A Lesson in Cuisine and Cultural Exchange
As Alzar School develops long-lasting relationships with a new place–a new home–in Chile, we’re putting a lot of thought into the best possible ways to step forward. What’s maybe the most exciting about this new opportunity is that the school’s ‘steps’ are the students’. The way Coyhaique, Villa Lago Atravesado, and our neighbors along the lago perceive us is nearly entirely determined by the way our Spring 16 students move through those places. So, not only are our students learning how they want to represent themselves, they’re learning how they want to represent each other. They’re learning how they want to represent our school.
This past Tuesday, one-third of Semester 16’s students went on a field trip to Villa Lago Atravesado to take a cooking lesson with a local family. The husband, Castillo, and wife, Connie, will have been married for 27 years this fall. Their daughter’s name is Karen. And, beyond being wonderful folks that have let us into their family-run kitchen and business, they also provide us with authentic, delicious Chilean fare every evening. So, this means that the food we prepared during our cooking class was then served to the rest of our community for dinner. So much intrinsic value! So much authentic cultural exchange! Personally, as one of the Spanish teachers, I could not be more excited to watch our students struggle to understand and communicate in the kitchen.

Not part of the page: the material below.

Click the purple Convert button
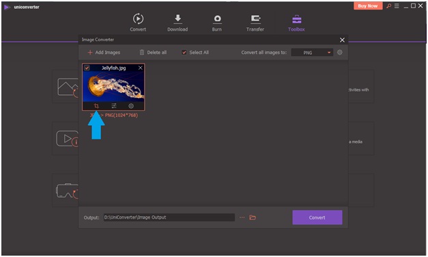428x257 pixels. pyautogui.click(x=317, y=217)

By the end of the hour and a half lesson, our kiddos made sopaipillas (something akin to the New Orleans beignet but without all that powdered sugar) and vegetarian empanadas (like a Chilean calzone). They squealed with excitement when they fried the dough, and they giggled with Connie while they cut the empanadas into half-moons. Our Spanish 1 students swore that they didn’t know how to say a word of Spanish and that they wouldn’t be able to understand a thing. However, I watched them cut dough, build empanadas, and wash dishes. There’s nothing more universal than sharing in the making and the eating of food. No matter what level of a language you speak, warm dough and warm company translate.

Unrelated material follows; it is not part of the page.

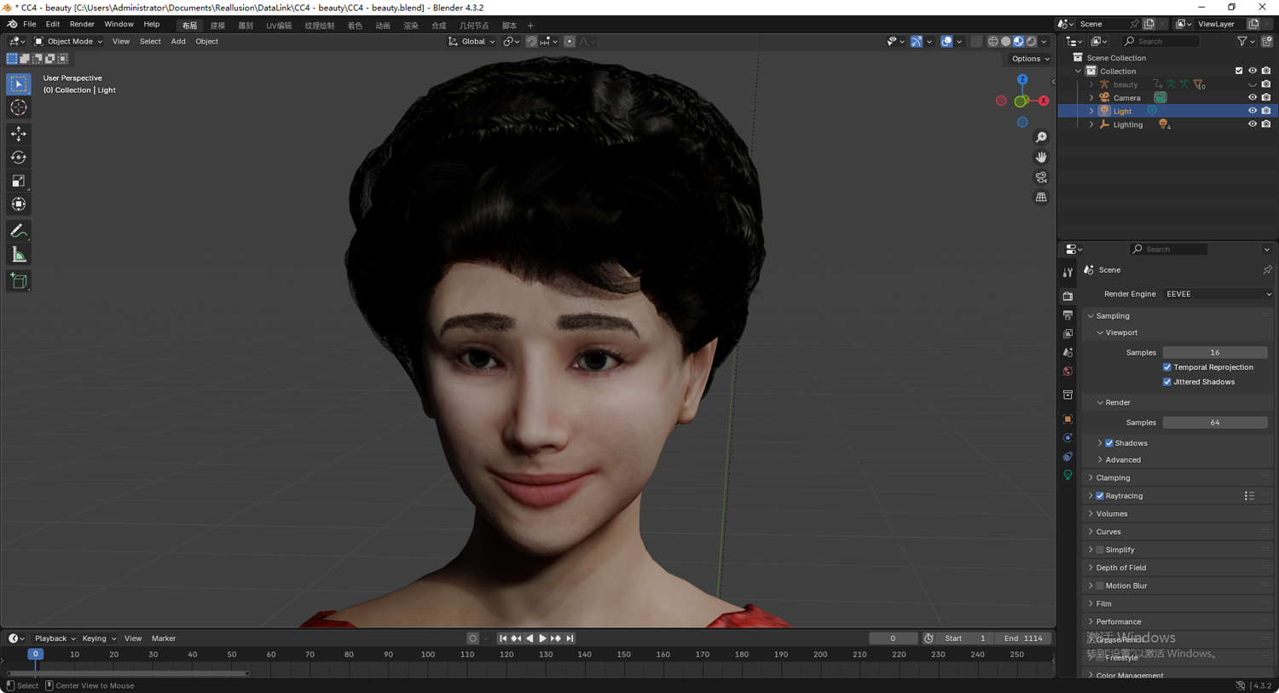
Task: Hide the Camera object in outliner
Action: pos(1252,98)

And, when it comes to the words we really want to say but don’t know how, well, that’s why we travel with dictionaries and friends. Teague, a Spanish 1 student, asked me how to say, “This was the best day of my life,” to Connie, Karen, and Castillo. So, after we swept, wiped counters, and turned off the stove, Teague and a few other boys turned to the cooks and let ’em have it: “Este día fue el mejor de mi vida”. It was cheesy and heartwarming. They all smiled. I laughed. Nice work, Alzar School Semester 16 students!
Teague, a Spanish 1 student, asked me how to say, “This was the best day of my life.”
Perhaps what is most exciting for us facilitators is that our students are putting their best foot forward because they truly want to. It is welling up out of them, and it is moving them beyond where they thought they’d go and what they thought they’d do… And it’s only week 3 of the semester!